» **Data shown**:
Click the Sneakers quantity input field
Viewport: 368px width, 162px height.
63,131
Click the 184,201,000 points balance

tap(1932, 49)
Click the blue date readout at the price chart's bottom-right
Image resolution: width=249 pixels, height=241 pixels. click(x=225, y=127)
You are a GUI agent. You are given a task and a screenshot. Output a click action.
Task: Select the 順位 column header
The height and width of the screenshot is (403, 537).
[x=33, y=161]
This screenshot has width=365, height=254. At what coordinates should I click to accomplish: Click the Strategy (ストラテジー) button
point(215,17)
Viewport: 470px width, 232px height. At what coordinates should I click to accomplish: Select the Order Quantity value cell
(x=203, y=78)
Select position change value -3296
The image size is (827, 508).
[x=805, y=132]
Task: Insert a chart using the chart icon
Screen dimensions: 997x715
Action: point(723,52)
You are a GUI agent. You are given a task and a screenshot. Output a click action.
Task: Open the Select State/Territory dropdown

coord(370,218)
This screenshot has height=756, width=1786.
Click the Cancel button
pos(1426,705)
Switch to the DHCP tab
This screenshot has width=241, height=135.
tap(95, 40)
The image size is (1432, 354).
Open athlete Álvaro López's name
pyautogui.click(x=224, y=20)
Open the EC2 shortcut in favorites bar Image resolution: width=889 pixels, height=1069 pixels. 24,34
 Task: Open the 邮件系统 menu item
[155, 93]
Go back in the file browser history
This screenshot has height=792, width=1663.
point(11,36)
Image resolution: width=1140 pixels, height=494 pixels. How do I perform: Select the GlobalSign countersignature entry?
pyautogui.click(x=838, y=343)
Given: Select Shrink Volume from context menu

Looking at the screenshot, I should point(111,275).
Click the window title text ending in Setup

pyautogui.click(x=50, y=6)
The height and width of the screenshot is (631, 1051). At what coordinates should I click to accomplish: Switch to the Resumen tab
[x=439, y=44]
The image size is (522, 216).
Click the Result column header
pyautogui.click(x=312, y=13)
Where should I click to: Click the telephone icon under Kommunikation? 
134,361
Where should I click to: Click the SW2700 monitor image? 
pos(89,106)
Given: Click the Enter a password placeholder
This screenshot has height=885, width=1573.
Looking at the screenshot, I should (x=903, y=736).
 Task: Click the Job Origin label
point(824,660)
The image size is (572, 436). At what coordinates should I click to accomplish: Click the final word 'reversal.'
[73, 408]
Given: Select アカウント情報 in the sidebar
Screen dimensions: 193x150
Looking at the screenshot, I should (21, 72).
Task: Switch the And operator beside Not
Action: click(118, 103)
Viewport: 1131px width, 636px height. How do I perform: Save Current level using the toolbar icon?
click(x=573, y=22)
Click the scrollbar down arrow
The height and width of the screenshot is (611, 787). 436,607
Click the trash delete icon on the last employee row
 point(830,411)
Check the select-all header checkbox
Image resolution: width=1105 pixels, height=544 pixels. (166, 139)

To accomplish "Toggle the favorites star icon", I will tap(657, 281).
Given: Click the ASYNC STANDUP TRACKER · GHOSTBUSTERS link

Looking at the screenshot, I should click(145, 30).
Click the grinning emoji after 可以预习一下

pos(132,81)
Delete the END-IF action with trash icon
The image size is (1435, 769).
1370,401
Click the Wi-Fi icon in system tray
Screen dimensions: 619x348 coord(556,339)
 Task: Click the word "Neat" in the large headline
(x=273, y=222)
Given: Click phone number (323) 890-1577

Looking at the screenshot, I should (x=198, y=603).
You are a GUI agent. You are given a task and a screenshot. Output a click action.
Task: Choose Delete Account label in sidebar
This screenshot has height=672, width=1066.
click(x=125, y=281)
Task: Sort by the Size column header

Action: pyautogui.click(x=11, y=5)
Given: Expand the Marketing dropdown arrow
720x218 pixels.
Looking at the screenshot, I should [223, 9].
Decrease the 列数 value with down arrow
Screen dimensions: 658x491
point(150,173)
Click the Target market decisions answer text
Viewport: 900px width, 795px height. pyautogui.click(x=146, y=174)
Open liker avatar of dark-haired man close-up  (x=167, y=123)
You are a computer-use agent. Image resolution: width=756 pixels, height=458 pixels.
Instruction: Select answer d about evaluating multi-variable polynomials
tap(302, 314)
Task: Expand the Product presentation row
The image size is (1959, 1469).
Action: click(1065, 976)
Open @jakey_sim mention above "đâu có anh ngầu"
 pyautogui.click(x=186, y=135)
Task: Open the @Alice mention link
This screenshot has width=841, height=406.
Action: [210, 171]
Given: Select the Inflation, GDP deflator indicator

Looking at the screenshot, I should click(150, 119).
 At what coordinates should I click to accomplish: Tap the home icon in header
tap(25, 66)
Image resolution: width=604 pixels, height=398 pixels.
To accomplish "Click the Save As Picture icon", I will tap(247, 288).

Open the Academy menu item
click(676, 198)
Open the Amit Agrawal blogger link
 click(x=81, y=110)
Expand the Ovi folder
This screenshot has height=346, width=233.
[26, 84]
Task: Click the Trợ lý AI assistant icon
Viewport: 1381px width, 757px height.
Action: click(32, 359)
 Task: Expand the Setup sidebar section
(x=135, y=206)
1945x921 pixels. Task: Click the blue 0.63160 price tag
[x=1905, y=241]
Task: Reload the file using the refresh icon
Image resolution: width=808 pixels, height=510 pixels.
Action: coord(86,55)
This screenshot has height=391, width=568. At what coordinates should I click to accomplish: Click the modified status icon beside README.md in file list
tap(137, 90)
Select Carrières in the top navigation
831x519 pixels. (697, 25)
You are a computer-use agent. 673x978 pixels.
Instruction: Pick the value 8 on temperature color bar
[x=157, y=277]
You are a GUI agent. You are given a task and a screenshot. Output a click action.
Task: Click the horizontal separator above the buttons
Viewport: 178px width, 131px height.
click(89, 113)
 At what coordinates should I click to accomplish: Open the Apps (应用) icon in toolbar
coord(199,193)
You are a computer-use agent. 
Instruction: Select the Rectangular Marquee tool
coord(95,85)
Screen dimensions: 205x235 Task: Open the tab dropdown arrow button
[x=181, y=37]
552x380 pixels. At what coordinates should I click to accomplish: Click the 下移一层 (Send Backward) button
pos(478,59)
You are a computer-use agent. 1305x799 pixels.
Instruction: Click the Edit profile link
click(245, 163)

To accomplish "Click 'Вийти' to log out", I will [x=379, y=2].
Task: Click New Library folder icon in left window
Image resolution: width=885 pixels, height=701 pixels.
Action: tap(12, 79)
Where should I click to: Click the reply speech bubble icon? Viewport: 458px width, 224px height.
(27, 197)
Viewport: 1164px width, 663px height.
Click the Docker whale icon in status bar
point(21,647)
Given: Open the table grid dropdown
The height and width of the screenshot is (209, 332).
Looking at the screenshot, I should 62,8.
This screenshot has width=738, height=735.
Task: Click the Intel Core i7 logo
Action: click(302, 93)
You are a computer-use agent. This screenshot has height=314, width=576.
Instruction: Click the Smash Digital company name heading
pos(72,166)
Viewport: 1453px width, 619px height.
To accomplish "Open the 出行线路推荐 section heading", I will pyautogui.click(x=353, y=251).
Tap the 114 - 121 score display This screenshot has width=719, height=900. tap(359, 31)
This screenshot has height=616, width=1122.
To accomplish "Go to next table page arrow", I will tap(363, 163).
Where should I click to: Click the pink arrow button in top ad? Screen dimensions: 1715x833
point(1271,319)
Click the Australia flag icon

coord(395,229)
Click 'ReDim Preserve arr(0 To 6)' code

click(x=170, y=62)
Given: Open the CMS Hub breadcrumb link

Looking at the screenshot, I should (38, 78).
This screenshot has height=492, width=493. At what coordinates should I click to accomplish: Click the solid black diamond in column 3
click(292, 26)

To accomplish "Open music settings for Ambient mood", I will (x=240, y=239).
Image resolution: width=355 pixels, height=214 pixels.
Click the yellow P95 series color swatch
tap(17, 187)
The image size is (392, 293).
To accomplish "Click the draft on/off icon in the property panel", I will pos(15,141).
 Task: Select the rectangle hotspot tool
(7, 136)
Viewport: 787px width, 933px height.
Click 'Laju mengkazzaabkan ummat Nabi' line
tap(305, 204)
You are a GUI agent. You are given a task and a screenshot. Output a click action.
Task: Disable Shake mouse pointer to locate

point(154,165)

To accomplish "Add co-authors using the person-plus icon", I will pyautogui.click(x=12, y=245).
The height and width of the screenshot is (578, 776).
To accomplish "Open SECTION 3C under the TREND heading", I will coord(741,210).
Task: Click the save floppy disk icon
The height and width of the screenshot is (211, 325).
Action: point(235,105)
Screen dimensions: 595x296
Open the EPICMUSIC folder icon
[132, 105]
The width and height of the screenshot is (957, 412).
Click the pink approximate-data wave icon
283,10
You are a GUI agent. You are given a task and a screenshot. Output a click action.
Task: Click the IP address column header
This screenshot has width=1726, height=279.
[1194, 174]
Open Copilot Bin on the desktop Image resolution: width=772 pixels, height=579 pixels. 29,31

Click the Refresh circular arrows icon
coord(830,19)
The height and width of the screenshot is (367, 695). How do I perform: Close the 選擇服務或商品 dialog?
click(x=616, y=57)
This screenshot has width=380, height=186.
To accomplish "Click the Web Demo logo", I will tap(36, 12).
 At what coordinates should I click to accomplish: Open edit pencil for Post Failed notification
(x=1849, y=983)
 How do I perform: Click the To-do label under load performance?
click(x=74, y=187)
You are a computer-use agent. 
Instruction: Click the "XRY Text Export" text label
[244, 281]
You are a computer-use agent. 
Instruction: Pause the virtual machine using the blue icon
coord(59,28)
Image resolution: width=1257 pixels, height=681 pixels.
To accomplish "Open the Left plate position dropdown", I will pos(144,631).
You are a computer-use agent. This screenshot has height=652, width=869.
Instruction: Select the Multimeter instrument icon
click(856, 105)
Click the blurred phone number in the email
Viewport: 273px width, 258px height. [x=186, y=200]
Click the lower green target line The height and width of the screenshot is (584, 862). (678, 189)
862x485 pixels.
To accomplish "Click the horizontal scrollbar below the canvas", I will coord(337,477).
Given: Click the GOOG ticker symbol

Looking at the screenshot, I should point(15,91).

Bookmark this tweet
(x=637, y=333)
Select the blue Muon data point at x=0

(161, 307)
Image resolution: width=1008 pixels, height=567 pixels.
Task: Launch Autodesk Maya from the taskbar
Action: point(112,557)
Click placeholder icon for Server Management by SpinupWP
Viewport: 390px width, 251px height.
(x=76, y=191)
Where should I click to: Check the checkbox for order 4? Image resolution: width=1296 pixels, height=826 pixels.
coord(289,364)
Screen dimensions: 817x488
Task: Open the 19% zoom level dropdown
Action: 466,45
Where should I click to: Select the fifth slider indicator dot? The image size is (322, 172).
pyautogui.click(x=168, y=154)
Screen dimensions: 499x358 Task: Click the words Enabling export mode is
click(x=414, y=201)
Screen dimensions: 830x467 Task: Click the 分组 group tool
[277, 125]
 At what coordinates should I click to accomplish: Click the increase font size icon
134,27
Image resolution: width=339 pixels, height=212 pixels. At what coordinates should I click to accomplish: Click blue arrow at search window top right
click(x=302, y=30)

» **Exercise brief**: Pull out every line of the records that contains the word "placeholder".

» **Response to this exercise**:
Given: Click the Enter a password placeholder
Click placeholder icon for Server Management by SpinupWP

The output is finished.